▶ _Work to complete_: Look through the lines below; wherever the word "give" appears, copy that line.
---------- Stored data
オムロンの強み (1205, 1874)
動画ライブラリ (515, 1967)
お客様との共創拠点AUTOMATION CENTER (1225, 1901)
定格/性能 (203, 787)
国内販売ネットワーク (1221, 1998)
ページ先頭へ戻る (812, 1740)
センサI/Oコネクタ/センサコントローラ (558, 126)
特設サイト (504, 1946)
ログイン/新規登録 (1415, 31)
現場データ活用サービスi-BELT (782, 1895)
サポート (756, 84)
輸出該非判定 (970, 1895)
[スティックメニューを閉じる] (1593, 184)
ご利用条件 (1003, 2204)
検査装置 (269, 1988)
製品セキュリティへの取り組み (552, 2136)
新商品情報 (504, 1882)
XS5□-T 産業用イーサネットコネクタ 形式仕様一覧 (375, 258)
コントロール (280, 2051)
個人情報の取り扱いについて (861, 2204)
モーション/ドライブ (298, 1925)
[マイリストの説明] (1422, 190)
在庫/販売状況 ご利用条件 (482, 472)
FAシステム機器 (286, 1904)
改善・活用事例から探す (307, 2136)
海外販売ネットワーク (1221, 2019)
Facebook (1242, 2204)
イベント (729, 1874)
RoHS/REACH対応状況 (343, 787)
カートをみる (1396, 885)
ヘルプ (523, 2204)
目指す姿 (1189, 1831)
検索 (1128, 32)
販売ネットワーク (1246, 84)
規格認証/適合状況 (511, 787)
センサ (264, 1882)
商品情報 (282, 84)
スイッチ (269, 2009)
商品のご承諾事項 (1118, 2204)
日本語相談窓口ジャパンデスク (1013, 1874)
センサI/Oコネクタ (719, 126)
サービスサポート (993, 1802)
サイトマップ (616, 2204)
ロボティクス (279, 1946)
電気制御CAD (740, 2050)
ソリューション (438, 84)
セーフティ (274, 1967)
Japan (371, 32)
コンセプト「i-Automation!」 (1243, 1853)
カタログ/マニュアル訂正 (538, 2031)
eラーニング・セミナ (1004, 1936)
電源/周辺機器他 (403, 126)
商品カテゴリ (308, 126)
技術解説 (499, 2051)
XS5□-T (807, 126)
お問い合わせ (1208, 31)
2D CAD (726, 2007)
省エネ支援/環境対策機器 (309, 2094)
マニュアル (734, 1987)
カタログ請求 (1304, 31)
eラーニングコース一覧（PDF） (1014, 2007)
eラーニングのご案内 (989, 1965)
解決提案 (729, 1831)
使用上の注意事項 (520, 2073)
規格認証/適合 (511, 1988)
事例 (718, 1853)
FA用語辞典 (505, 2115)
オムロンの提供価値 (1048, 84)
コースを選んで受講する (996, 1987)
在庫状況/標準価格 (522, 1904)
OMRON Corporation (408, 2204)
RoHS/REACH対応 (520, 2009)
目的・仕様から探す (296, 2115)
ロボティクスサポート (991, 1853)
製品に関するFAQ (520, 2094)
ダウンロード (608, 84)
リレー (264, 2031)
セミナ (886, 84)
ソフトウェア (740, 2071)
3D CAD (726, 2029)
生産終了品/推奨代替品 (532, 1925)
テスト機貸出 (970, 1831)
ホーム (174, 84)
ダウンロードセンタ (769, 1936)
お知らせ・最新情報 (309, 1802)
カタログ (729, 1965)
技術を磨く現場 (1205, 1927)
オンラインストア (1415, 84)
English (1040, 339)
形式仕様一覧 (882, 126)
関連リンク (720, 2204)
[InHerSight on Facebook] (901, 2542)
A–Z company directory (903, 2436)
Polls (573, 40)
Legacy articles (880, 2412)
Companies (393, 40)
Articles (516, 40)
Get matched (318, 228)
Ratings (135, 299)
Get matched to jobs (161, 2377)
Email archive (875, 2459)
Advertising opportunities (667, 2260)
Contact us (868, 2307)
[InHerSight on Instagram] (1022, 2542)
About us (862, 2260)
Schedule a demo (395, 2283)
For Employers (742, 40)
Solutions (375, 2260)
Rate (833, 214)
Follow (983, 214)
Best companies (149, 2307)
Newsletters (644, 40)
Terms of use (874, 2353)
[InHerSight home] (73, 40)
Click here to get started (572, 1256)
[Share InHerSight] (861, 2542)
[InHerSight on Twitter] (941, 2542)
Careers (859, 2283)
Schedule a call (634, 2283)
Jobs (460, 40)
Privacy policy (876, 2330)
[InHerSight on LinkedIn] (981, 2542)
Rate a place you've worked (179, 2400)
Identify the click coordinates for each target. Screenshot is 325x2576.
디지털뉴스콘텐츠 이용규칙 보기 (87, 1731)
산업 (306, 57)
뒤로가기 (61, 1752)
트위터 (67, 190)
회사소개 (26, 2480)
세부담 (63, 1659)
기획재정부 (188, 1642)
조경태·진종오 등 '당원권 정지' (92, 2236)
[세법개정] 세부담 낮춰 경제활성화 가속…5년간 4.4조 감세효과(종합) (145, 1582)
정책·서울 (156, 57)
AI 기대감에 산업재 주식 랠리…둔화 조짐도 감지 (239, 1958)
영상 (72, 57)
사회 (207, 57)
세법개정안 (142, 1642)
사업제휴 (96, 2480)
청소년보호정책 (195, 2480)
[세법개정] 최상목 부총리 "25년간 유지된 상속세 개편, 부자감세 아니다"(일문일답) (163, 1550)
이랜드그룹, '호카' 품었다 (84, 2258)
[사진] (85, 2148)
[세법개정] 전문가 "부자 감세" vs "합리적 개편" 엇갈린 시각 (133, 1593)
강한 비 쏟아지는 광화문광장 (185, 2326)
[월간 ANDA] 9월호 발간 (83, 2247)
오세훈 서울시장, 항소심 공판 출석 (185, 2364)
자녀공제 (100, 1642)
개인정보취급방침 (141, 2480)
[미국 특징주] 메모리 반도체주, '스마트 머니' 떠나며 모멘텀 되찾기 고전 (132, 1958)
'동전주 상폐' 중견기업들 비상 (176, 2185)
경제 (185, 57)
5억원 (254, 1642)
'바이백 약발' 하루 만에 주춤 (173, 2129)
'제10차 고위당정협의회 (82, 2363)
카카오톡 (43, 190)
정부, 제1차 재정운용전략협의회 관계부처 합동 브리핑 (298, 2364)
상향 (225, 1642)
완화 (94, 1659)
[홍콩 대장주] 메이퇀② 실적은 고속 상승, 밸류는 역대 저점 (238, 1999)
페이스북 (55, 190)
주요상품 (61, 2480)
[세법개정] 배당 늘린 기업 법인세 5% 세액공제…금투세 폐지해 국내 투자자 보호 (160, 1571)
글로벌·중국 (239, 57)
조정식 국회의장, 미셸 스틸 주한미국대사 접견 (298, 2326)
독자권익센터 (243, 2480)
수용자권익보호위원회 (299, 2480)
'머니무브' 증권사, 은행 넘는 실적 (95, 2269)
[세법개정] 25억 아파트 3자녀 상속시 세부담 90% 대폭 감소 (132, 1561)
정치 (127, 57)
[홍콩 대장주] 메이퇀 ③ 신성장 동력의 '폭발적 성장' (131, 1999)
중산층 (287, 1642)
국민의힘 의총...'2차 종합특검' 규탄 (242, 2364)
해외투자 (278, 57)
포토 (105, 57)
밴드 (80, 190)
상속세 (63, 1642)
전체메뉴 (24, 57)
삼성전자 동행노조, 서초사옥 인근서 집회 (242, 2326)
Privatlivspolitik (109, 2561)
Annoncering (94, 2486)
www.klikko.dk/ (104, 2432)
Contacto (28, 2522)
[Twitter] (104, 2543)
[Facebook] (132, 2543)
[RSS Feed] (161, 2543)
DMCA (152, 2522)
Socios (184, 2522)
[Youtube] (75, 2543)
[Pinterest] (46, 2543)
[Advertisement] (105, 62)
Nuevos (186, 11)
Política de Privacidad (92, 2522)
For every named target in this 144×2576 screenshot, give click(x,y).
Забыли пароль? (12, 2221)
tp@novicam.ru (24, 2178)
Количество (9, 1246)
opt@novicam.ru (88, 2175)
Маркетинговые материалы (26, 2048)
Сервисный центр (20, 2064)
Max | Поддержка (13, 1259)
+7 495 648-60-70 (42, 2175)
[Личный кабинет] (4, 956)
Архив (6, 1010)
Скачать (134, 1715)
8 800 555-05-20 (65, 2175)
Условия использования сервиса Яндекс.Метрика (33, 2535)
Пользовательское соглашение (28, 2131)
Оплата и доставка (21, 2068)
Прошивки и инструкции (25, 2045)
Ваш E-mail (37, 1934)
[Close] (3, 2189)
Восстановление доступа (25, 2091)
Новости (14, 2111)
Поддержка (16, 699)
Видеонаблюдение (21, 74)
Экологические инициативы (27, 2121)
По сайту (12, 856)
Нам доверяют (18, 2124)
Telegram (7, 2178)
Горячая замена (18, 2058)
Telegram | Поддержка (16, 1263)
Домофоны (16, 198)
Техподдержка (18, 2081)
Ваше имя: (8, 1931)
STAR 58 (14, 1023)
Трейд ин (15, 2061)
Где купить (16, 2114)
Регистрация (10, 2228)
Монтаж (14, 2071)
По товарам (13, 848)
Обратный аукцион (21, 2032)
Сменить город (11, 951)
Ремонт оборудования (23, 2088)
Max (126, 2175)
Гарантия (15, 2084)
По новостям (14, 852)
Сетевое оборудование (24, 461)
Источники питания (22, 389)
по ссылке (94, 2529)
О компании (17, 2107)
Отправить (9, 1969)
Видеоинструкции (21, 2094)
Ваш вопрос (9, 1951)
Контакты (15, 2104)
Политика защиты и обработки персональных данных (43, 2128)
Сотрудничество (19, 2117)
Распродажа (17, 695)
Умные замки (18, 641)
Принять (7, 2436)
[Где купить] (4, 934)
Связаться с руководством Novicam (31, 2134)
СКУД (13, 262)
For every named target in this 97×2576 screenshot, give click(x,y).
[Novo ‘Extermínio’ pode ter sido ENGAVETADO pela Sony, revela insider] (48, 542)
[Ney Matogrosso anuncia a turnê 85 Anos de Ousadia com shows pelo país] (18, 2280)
--------------------
▶ _Written solution_:
For every named target in this 144×2576 screenshot, give click(x,y).
For every named target in this 97×2576 screenshot, give click(x,y).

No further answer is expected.